Are you looking for a new anthology of craftly, well-written short-stories, than check out And Nobody Lived Happily Ever After by Kate Farrell, a diverse anthology of her work, showcasing her skill as a writer, clearly influenced by grim, gritting storytelling featured in horror and in her other works. I found myself intrigued by the dark themes expressed in the different stories, flawlessly transitioning from one point of view to the next.
The gripping anthology of short stories, And Nobody Lived Happily Ever After by Kate Farrell was published by Parallel Universe Publications in 2015. http://paralleluniversepublications.blogspot.co.uk/
The color of pain is white, the text is black. The balance works immaculately. Mea Culpa is an everyday tale of domestic violence, the psychological interplay of victim and perpetrator, until the final paragraph rips your head around. The jarring discovery forces you to rethink your every assumption, and sends you zapping back to the opening line.
You’re than left checking out details you missed. Mea Culpa is originally published in The Eighth Black Book of Horror by Charles Black published by Mortbury Press in 2011. It proved a startling debut for Edinburgh-resident Kate Farrell.
The Other Sides of Farrell
Waiting, which I first encountered in the anthology, Kitchen Sink Gothic also published by Parallel Universe in 2015, features an unerring ear for voice and dialect, moving through meticulously-observed dialogue which makes you wait until the very last line for the almost-casually delivered kick in the head that leaves you reeling. So obvious, yet so lethal it stings.
As Reggie Oliver’s personalised introduction explains, Kate’s theatrical sense of structure and character-interplay may derive from her thirty-year thespian back-story, ‘dressed up as somebody else’ playing from Chekhov to ‘Chuckle vision’, with supporting roles to the likes of Roy Kinnear or Anthony Quayle in national theatre productions during the Thatcher years.
Unimpressed by the unpredictability of tours, she begins sketching out her own subtle bite-size dramas of sinister nastiness.
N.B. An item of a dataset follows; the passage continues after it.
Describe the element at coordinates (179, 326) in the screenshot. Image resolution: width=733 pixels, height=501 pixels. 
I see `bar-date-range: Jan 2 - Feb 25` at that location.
In which yes, nobody does live happily ever after. Seldom supernatural, and yet riddled with an air of tangible evil, these playlets chart the macabre results of perfect three-year-old Martha “Helping Mummy” deal with spiteful toddler brother Adam, each small minutia of detail snared in carefully calibrated phrases building inexorably towards horror.
Mythic Haunting Stories
The starkly mythic rural haunting of A Murder of Crows, punctuated by the silver ice-picks of pain. The vicious vengeance inflicted on the ‘No Junk Mail’ harridan, the fate of the hideously-disfigured former-sixties model, the lethal extremes to which twins Nic and Anton go to avoid the sheer embarrassment of their self-made Bob Hoskins-alike “Dad Dancing”. The smugly evil paedophile priest.
There’s also the original version of teenage-misfit My Name Is Mary Sutherland, the lethally-effective short-story of screwed-up adolescent angst later expanded to novella-length for Peter Crowther’s P.S Publishing in 2014. These are exquisitely crafted tales that unsettle and disturb and there’s got to be a word that means more than that, because they’re so easy to read, they’re here and now, in the recognisable world. Eleven of the eighteen are new. All are object lessons in twenty-first century shock.